Соколов еле-еле сфокусировался на знакомый голос. Перед ним стояла Рита Бензопила. И мутным, издалека разносящимся басом, растекающимся по матрице восприятия, ревела:
– Сеня! Что! Ты! Здесь! Делаешь!.. – И через мгновение обеспокоенно своим обыкновенным приятным близким контральто чётко, раздельно и осмысленно, разве что чуть медленнее обыкновенного: – Мальчик, с тобой всё в порядке?
– Да-да, спасибо, Маргарита Пименовна! Со мной всё в порядке! – невероятным волевым усилием Соколов пришёл в себя. И даже пошутил: – Я же уже взрослый мальчик! Всё хорошо, просто Сева прислал меня забрать пса. То есть меня прислала Алёна. Они оба меня прислали. Им зачем-то срочно нужен Севин пёс. Доброе утро, Маргарита Пименовна! – Сеня встал и слегка поклонился.
– Ты уже давно не мальчик! Какой ты, к чёрту, мальчик с таким пузом?! – саркастически усмехнувшись, Рита Бензопила посмотрела на Соколова удивлённо.
– Но вы же сами сказали: «Мальчик, с тобой всё в порядке?» – начал он, не менее удивлённо глядя на мадам Северную, но тут его перебили…
– Рряв-рряв-рряв! – раздалось снизу жизнерадостное, и что-то замолотило Сеню по ноге.
– Ах ты ж моя прелесть! Ты поздоровался с дядей Сеней? Какой умница! Какой умный пёсик! Сейчас мама даст куклёнышу вкусняшку! – Рита вытащила из кармана новеньких, не совсем соответствующих её солидному возрасту джинсов фольгу и, развернув, угостила угодливо метущего хвостом утреннюю московскую пыль терьера-полукровку кусочком сыра дор-блю. – Моя заинька, моя умница, моя прелесть, Ритин зайчик, мамин мальчик! – раздавалось в чистоте раннего утра, перебивая пение непонятно почему всё ещё живущих в этом городе птиц.
Соколов так и застыл с отвисшей челюстью. Это Маргарита Пименовна – грозная матушка его закадычного друга Северного? Её похитили инопланетяне и ставили над ней опыты? Или сегодня утром все сходят с ума и даже в этом он, неудачник и серость Семён Петрович Соколов, не уникален?
– Скажешь этим… – Рита ткнула остреньким подбородочком куда-то в сторону. – Скажешь этим, что хрен им, а не собака! Знаю я своего сына! Ему не то что собаку – ему таракана доверить нельзя! Так что давай катись отсюда, если ты в порядке! Общий привет!.. – И тут же, сменив свой обыкновенно высокомерный тон на сироп с вареньем, Маргарита Пименовна сладкоголосой сиреной запела: – Ритин пупсик, мамин котик, идём гулять! Идём, уже идём! Глупый дядя Сеня отвлекает мальчика от утренней прогулки!

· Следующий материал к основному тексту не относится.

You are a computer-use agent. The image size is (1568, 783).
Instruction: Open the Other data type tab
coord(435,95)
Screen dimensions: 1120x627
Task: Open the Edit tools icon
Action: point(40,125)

– Кажется, и первый «мальчик» действительно был вовсе не в мой адрес, – растерянно пролепетал Семён Петрович, глядя вслед мобильной композиции «дама с собачкой». – Никто тебя не любит, Соколов. Никому ты не нужен. Никто не будет вставать ради тебя в пять утра… Господи, Рита встала в пять утра?! Да она раньше десяти глаза не продирала никогда и до полудня раскачивалась. Ванну принять. Выпить чашечку кофе. В ванне. С рюмочкой коньяка. Чтобы почки лучше работали. И с сигареткой. Чтобы рефлексы включить. А тут… В пять утра она бодро рысачит по двору с лохматой дворнягой?! Чтоб я провалился! Сегодня магнитные бури, не иначе.
Махнув рукой, он сел в машину.
– Я – чмо! – сказал он торпеде и включил зажигание.
Через полчаса он был у Северного.
– Рита не отдала собаку! – вместо приветствия сказал он замогильным голосом другу, открывшему дверь. Проплёлся с видом короля Лира в изгнании по уже залитой солнечным светом, почти лишённой стен Севиной квартире и шлёпнулся в кухонное кресло. Кресло жалобно заскрипело всеми фибрами своей соломенной души.